Wäre der Penalty von Hoarau tief in der Nachspielzeit nicht wiederholt worden und hätte der Spielplan nach dem Lockdown im schmalen Kader der St.Galler nicht zu einem dermassen hohen Kräfteverschleiss geführt, stünde heute wohl noch mehr auf dem Spiel.
Doch wer so denkt, verkennt, welch grossartige Arbeit Trainer Peter Zeidler und Sportchef Alain Sutter geleistet haben und welchen Rahmen Präsident Matthias Hüppi mit der Verpflichtung der beiden geschaffen hat.

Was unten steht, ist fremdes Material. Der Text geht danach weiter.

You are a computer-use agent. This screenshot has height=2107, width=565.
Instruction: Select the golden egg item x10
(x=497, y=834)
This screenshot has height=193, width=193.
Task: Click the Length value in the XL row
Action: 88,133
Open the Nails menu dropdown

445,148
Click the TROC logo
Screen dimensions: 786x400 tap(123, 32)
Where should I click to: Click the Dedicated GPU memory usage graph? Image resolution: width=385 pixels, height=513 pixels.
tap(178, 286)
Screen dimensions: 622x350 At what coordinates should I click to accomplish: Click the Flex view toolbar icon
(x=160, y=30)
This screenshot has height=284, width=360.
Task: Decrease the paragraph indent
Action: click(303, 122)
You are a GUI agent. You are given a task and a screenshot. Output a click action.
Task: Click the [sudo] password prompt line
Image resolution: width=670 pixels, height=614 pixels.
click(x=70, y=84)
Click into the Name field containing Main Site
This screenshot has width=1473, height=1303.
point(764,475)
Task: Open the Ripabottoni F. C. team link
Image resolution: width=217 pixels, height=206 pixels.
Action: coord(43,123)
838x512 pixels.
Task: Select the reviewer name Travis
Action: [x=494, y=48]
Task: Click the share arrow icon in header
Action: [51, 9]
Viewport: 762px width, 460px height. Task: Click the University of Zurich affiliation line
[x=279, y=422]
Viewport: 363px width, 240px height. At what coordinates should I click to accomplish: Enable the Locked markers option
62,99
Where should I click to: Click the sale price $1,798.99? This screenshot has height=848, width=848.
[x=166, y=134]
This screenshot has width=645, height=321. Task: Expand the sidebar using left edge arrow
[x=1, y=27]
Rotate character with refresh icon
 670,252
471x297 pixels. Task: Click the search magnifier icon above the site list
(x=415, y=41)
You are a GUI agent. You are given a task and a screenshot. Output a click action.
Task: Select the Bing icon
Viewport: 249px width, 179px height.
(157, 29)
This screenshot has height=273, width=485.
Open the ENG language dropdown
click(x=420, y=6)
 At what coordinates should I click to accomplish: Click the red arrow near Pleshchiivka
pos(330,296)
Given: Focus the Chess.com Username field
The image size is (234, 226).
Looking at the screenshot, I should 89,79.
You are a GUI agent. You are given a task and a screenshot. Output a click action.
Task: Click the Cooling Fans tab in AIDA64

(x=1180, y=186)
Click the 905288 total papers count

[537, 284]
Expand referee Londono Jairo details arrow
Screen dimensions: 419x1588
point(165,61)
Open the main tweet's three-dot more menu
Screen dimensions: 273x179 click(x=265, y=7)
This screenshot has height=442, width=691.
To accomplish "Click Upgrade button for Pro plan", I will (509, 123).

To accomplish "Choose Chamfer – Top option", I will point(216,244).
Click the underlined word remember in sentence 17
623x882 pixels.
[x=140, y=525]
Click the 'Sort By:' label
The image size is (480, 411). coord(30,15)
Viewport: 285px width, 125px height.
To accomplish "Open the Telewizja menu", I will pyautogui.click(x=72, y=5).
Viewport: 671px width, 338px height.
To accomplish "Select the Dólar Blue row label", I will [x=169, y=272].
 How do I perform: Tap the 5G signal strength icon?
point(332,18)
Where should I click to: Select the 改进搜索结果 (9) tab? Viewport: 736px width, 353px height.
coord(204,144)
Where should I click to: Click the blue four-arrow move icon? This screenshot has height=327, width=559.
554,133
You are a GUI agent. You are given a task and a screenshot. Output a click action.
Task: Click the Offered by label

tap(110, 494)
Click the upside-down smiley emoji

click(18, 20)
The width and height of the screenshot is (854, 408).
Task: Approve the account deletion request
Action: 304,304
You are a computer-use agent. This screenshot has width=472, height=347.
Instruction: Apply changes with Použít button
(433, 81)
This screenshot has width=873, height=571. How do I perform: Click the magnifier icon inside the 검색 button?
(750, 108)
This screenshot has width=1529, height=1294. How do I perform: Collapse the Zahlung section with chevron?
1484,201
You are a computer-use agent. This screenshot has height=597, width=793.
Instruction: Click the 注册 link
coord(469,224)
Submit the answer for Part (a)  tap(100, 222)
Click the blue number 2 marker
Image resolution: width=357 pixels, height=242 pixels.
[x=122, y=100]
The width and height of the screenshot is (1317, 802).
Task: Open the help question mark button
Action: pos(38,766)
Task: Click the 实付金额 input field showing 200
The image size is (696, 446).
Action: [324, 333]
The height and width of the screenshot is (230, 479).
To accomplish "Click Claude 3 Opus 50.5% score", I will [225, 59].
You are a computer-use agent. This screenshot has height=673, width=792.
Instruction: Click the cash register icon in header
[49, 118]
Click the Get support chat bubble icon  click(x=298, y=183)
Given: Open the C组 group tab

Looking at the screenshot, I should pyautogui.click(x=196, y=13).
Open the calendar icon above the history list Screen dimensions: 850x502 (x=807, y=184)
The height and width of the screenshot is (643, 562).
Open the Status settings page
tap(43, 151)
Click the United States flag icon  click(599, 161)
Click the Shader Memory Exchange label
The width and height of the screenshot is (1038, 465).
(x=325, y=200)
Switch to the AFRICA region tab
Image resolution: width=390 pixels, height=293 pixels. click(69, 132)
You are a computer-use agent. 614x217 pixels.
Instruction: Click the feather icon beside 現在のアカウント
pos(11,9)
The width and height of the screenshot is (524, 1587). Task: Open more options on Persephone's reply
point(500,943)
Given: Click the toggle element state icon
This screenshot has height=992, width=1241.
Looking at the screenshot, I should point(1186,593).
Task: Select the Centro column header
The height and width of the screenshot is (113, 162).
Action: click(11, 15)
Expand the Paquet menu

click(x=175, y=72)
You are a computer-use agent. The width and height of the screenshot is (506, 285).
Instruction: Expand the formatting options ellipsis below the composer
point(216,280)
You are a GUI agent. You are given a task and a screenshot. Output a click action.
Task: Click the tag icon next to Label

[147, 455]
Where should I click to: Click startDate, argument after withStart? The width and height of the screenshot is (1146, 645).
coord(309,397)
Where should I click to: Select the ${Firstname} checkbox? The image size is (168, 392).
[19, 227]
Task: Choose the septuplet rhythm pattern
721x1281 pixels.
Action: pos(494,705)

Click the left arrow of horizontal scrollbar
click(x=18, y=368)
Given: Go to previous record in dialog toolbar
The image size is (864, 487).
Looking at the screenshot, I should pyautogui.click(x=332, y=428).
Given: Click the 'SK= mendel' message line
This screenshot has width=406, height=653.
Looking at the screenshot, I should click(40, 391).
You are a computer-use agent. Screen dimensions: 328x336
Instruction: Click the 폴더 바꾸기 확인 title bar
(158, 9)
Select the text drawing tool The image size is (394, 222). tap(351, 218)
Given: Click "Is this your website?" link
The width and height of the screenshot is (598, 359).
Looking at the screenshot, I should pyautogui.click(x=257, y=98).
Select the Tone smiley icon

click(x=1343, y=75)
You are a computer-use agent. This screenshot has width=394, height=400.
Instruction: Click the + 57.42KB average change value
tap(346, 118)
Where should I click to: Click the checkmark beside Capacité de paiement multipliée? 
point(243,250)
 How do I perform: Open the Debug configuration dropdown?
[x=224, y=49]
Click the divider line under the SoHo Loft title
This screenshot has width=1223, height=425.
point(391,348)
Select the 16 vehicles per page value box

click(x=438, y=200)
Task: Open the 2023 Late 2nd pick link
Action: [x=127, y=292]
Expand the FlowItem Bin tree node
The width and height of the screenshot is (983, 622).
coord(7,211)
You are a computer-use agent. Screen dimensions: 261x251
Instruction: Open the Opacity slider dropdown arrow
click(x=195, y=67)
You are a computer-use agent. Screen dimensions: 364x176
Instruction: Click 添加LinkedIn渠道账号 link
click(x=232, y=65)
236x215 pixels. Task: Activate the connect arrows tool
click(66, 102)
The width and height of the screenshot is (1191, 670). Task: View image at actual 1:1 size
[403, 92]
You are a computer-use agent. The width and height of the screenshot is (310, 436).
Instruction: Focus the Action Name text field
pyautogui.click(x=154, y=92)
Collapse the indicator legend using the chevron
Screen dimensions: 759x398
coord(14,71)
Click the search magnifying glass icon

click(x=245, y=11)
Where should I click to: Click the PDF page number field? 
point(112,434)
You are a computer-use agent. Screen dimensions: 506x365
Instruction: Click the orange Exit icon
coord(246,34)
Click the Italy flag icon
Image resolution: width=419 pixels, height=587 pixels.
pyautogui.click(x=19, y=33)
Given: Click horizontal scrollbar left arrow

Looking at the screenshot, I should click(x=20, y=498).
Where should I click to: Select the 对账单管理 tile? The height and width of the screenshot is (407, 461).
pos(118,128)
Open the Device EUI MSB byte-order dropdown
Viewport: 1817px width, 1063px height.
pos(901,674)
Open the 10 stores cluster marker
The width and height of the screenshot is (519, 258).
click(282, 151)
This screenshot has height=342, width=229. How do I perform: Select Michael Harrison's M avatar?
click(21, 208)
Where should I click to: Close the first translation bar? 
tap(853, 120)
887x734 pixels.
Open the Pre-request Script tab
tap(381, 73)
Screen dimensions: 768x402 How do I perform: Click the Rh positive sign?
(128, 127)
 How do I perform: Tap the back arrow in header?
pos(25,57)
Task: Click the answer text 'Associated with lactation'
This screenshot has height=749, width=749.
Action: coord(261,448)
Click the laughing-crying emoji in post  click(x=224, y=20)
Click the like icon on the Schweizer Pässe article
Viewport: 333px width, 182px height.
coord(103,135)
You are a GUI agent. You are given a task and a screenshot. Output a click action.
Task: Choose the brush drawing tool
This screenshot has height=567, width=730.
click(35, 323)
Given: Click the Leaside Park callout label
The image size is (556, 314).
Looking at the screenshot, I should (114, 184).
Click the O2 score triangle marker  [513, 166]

Demirovic geht – und wer noch?
Wenn heute Abend diese aussergewöhnliche Saison 2019/20 zu Ende geht, sollten zwei Punkte im Zentrum stehen: Einerseits die Freude über die beste Klassierung seit 19 Jahren und andererseits die Frage, wie es mit dem FC St.Gallen weitergehen wird. Klar ist schon jetzt: Ab dem 24. September werden die Espen zwei Endspiele um die Teilnahme an der Europa-League-Gruppenphase bestreiten. Eine solche würde dem Club Einnahmen in der Höhe von rund fünf Millionen Franken in die Kasse spülen.
Weitere Einnahmen könnte der Transfermarkt generieren. Zwar haben die Espen die Verträge mit wichtigen Säulen wie Stergiou, Babic, Ruiz, Fazliji oder Guillemenot unlängst verlängert – genauso wie jene von Trainer Zeidler und Sportchef Sutter (jeweils bis 2025). Dem gegenüber steht die Tatsache, dass die Kontrakte von Quintillà, Letard, Muheim, Itten und Captain Hefti nur noch bis nächsten Sommer Gültigkeit haben und sie dann gratis zu haben wären (vgl. Grafik).
Vertragssituation der FCSG-Stammspieler
Spieler
Vertrag bis
Leonidas Stergiou
2024
Lawrence Ati Zigi
2023
Betim Fazliji
2023
Jérémy Guillemenot
2023
Víctor Ruiz
2023
Boris Babic
2023
Lukas Görtler
2022
Jordi Quintillà
2021
Yannis Letard
2021
Silvan Hefti
2021
Cedric Itten
2021
Miro Muheim
2021
Ermedin Demirovic
wechselt zum SC Freiburg
An der sportlichen Leitung ist es nun, abzuwägen, wie viel Substanz-Verlust diese Mannschaft verkraftet, zumal Peter Zeidler nach dem Kantersieg gegen Xamax den Wunsch geäussert hat, auch in den kommenden Jahren oben mitzuspielen.
Dass sie Abgänge adäquat ersetzen und auch auf die kommende Saison hin eine schlagkräftige Mannschaft zusammenstellen kann, dieses Vertrauen hat die sportliche Leitung der Espen zweifellos verdient. Genauso verdient die Mannschaft heute Abend einen würdigen Schlusspunkt für ein herausragendes Fussballjahr.